_Task instructions_
Extract precisely the lines that run from the line containing "This screenshot has height=298, width=491." to the end of the records below, with both ends included and pictures omitted.

_Stored data_
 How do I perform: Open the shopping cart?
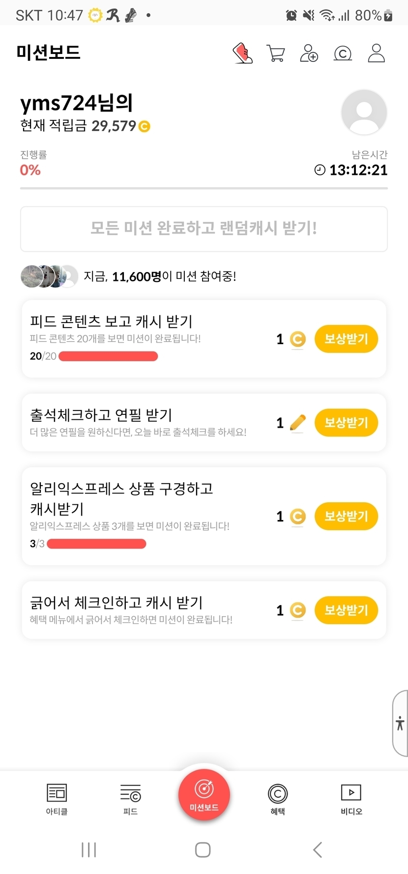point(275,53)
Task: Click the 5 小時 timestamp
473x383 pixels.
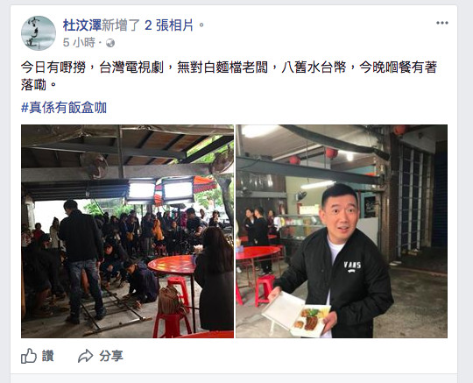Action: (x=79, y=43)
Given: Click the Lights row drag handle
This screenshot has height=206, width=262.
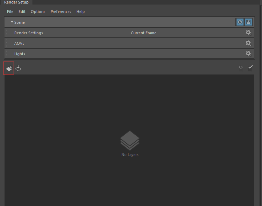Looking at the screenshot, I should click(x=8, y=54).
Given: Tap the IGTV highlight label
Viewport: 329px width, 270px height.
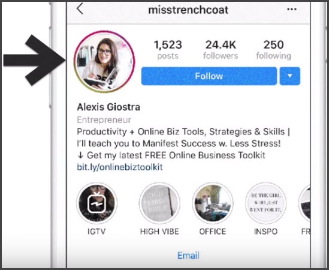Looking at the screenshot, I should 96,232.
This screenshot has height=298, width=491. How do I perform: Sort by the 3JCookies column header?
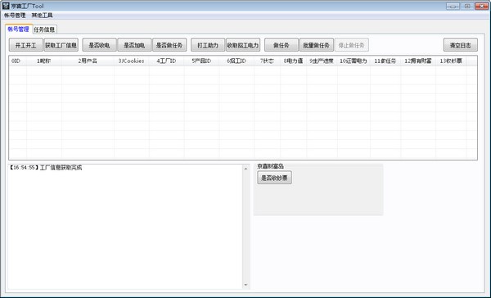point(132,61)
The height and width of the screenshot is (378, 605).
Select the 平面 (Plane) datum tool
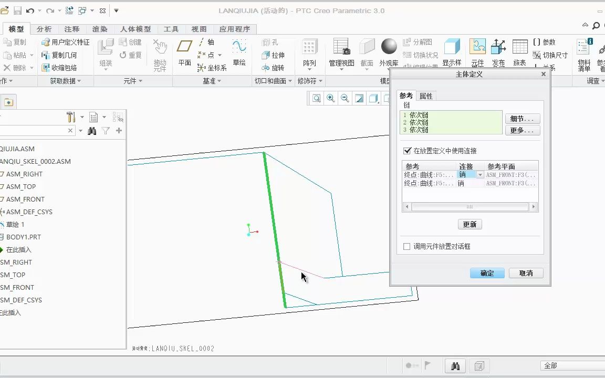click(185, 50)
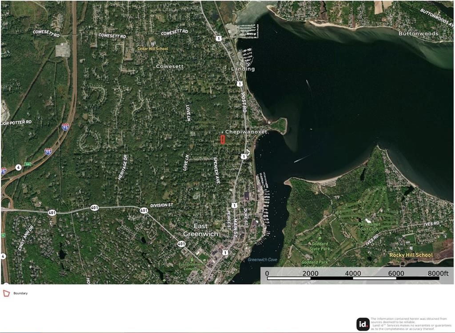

_Solved exercise_
This screenshot has height=298, width=491. How do I perform: Sort by the 3JCookies column header?
point(132,61)
The height and width of the screenshot is (378, 605).
Select the 平面 (Plane) datum tool
click(185, 50)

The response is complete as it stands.